人道的危機や災害時に「教育の権利」は、「他の人権ほど重要でない」と思われるかもしれません。しかし、実は非常に重要です。
大人達も大変な状況下です。子ども達が安心できる環境で教育を受けることは、家庭内の平穏にもつながります。
教育が奪われることは、「国の復興のためになんとかしたい」と思う気力も奪います。
少しずつ力を合わせて、未来の復興を築いていこうという気持ちを育てるのは、教育の持つチカラなんです。
2011年3月に戦争が始まって以来、シリアで生まれた約500万人の子ども達は、戦争以外の何も知らない状態で育っています。
シリアの多くの地域で暴力、地雷、戦争の残骸からの恐れの中で生活しています。このことは、子ども達の心身に大きな影響を与えています。
児童労働も増えており、子どもの約半数が家計を助けていると言われています。

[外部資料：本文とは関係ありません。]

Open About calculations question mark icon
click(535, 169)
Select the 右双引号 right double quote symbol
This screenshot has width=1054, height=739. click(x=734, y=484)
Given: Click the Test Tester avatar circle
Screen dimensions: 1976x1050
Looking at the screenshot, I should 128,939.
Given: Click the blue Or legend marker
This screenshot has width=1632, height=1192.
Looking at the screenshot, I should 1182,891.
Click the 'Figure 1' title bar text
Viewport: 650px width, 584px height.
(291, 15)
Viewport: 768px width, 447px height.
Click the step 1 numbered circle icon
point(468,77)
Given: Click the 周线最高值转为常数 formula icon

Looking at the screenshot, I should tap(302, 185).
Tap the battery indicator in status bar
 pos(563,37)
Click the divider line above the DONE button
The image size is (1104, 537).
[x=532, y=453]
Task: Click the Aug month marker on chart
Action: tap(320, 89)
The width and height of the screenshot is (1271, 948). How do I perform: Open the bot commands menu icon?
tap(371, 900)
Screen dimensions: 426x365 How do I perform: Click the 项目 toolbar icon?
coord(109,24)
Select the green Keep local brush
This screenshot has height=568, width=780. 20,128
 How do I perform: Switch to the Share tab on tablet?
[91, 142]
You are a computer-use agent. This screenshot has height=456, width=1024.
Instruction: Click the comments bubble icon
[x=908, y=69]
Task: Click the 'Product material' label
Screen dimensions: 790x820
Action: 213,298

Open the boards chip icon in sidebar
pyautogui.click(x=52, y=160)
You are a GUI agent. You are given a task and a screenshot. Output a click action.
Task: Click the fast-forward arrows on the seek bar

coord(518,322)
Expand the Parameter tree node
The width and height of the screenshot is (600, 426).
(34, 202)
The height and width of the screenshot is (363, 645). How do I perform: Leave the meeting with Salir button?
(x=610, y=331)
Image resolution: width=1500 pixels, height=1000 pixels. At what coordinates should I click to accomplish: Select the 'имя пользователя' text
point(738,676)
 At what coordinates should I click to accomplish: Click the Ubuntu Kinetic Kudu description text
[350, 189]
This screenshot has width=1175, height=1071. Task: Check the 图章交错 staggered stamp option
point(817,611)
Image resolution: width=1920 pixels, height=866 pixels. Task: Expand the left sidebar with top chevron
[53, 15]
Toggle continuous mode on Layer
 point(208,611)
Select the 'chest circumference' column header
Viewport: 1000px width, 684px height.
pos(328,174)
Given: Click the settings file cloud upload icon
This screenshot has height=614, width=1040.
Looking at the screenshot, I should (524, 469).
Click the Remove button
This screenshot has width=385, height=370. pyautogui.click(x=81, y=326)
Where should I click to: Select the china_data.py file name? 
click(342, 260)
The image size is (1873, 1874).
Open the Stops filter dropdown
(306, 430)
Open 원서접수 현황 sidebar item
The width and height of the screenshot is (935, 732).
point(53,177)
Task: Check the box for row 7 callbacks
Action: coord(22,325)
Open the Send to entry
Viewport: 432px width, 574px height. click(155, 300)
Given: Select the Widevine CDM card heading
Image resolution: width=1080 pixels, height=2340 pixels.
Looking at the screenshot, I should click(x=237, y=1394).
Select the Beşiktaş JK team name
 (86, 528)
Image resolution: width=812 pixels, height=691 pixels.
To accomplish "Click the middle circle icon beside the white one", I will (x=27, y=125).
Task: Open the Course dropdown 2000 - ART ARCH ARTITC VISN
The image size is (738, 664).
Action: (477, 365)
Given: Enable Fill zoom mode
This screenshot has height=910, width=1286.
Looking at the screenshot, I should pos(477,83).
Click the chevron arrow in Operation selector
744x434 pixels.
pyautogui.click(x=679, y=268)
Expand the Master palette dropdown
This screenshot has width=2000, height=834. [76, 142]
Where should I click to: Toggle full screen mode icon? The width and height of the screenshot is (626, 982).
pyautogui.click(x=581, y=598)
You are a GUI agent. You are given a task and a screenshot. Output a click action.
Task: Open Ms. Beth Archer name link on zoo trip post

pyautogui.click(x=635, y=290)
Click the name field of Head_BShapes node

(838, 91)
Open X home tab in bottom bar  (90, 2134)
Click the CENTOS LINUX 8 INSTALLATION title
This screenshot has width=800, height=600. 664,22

安価または給与が払われないなど搾取の対象になったり、暴力を振るわれたりしている、という国連のレポートも出ています。
子ども達は生まれた場所に関係なく、平等に高い質の教育を受けることが重要だと、私は考えます。
日本の皆さんが、シリアの教育に関心を寄せてくださっていることに心から感謝します。
戦争のために教育を受けられなくなった子ども達が、皆さんのおかげで学びの場に戻ってきています。
皆さんは、次世代の子ども達を育ててくださる、とても重要な存在です。
ぜひ、いつか平和になったシリアを訪れてください。
皆さんが支援した生徒達が大人になり、シリアの未来を作っている場所に来ていただきたいです。そして「平和なシリアを作ったのは、あなた達です」とお礼を伝えられる日を、私は心から願っています。